** Opening SOURCE DATA block **

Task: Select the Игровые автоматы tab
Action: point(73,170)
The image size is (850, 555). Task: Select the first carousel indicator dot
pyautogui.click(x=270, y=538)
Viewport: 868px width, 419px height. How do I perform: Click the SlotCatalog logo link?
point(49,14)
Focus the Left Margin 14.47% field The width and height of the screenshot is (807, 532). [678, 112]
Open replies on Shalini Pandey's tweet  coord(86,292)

** Closing SOURCE DATA block **
** Opening SOURCE DATA block **

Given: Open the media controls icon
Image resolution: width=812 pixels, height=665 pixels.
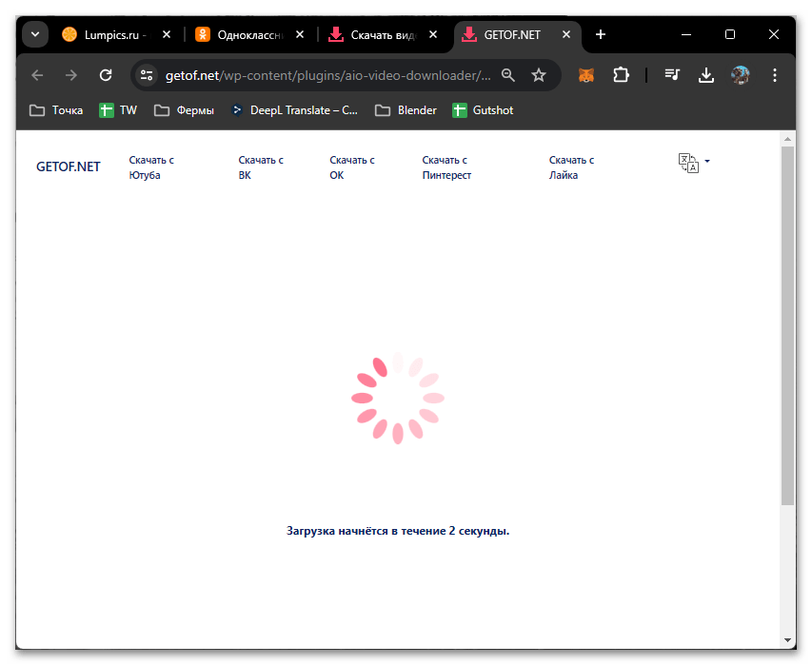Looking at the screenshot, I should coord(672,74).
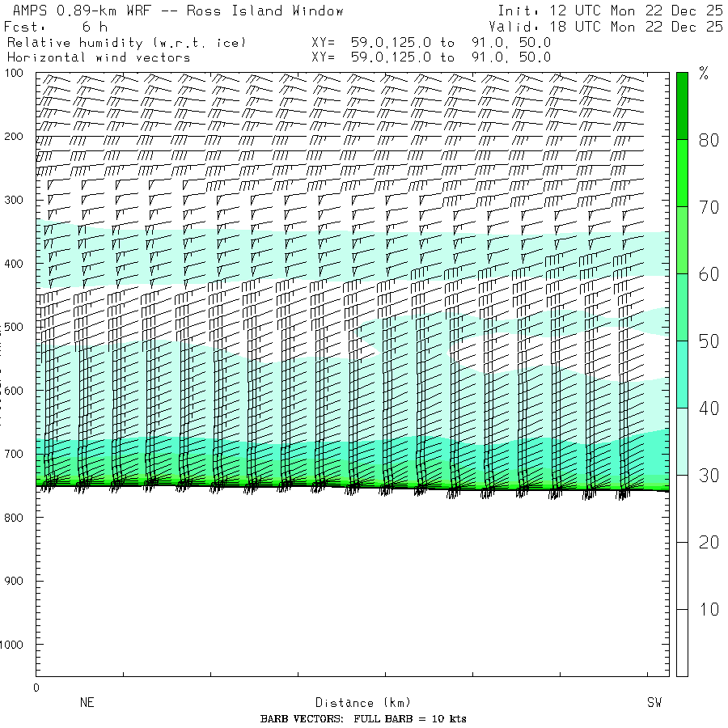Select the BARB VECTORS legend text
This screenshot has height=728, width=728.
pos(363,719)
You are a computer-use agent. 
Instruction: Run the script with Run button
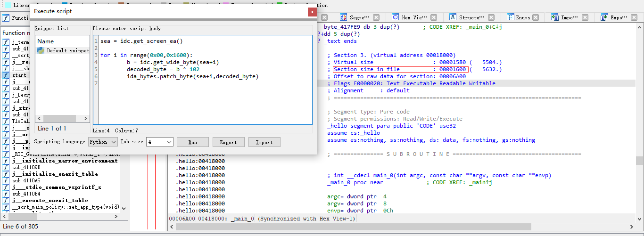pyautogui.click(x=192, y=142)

** Closing SOURCE DATA block **
** Opening SOURCE DATA block **

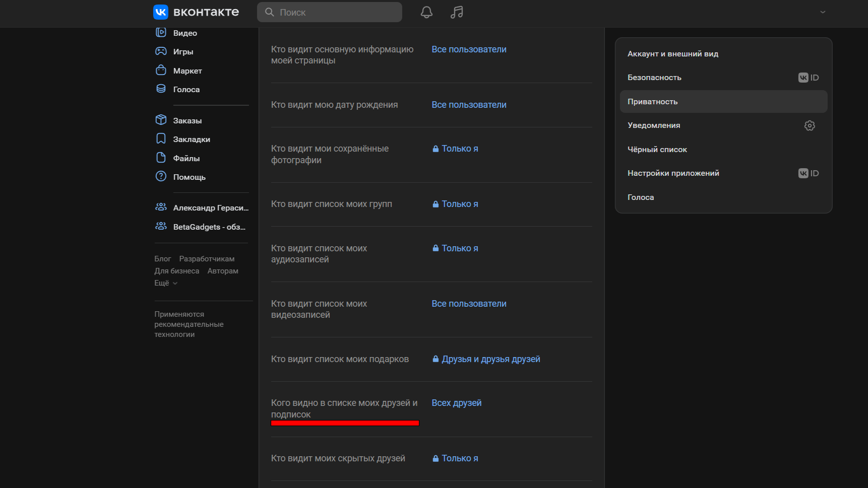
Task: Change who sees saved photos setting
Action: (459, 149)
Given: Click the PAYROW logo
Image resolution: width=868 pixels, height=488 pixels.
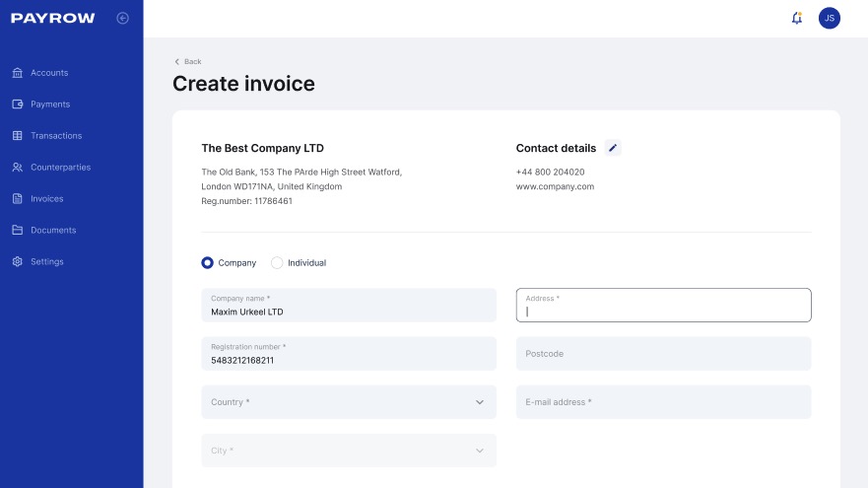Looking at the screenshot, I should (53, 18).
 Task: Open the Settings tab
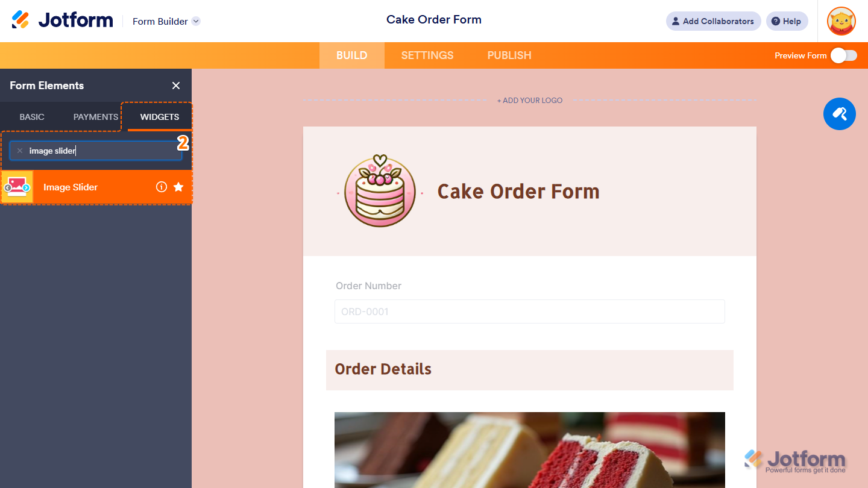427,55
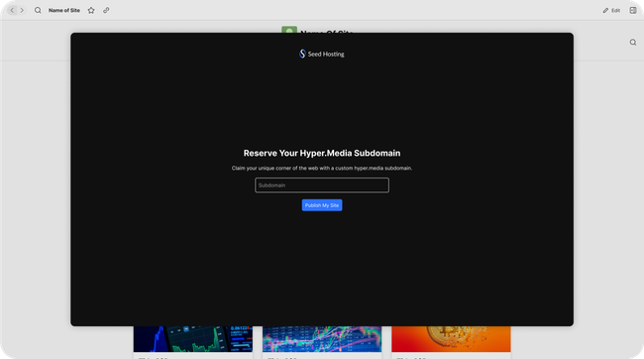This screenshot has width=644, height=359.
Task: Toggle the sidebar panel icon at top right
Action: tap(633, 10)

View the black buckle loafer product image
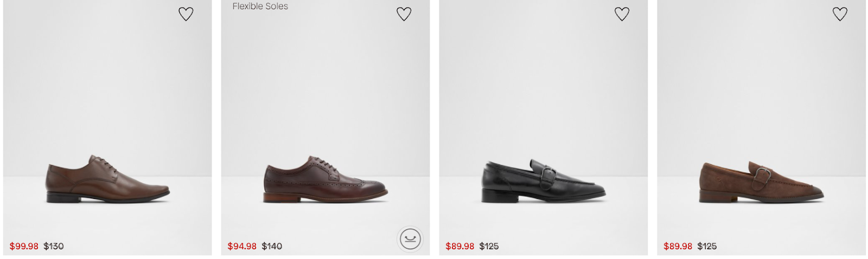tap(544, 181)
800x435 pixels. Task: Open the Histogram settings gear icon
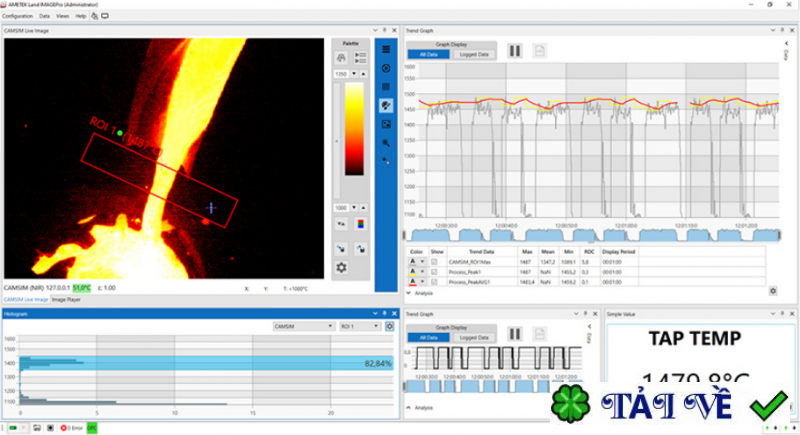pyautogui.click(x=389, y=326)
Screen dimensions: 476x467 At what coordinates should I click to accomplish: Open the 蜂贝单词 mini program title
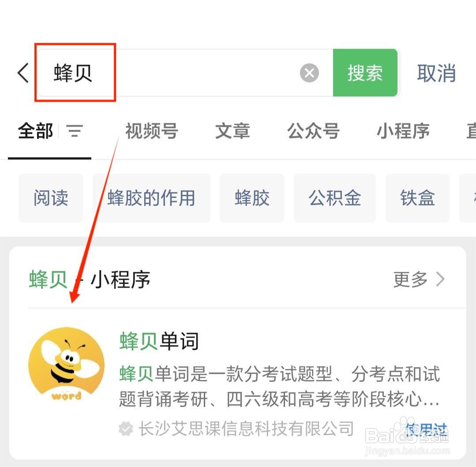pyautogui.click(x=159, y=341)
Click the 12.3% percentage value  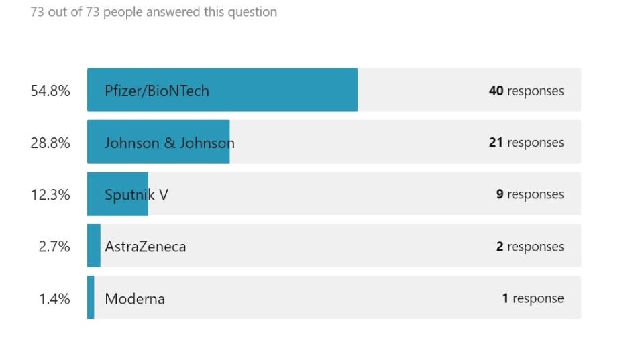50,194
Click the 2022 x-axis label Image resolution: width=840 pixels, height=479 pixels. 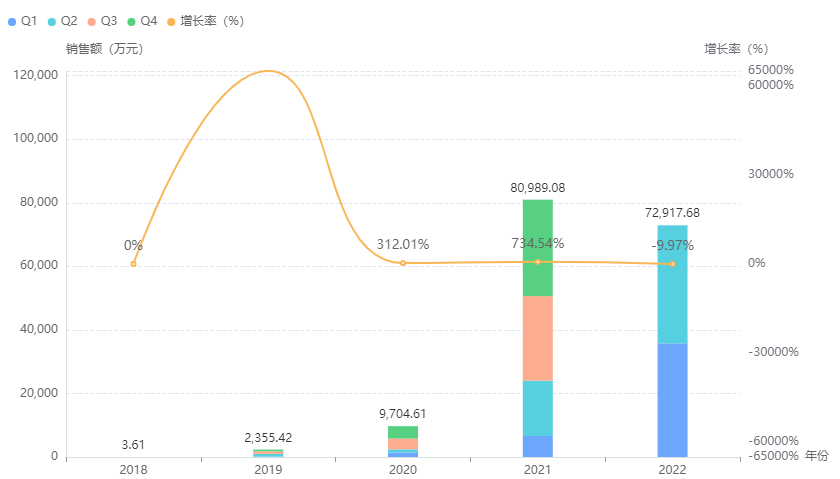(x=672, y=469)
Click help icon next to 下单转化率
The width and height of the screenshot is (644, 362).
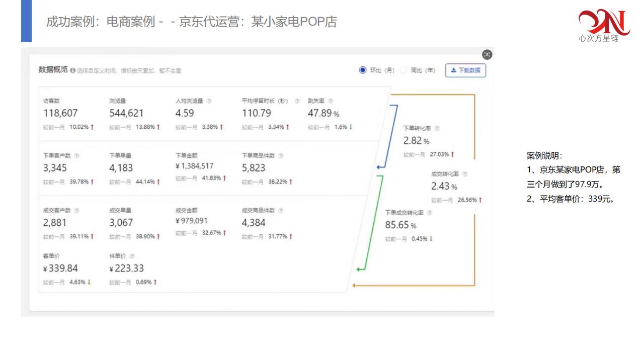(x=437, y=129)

** Closing SOURCE DATA block **

*WHAT YOU ARE ASKED TO DO*.
Copy the entries above exactly, but only from the line holding "Viewport: 868px width, 419px" through the line holding "Open replies on", both included.

*SOLUTION TO THIS TASK*.
Viewport: 868px width, 419px height. How do I perform: Click the SlotCatalog logo link?
point(49,14)
Focus the Left Margin 14.47% field The width and height of the screenshot is (807, 532). [678, 112]
Open replies on Shalini Pandey's tweet  coord(86,292)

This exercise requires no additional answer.